### PROBLEM REQUIREMENTS
Print, exactly as given, each line of the data from the line containing "You are a GUI" up to and including its last line.

### DATA EXCERPTS

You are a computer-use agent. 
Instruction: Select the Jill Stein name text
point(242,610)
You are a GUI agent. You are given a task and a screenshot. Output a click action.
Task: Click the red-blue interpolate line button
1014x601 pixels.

### WRITTEN ANSWER
You are a GUI agent. You are given a task and a screenshot. Output a click action.
Task: Click the red-blue interpolate line button
1014x601 pixels.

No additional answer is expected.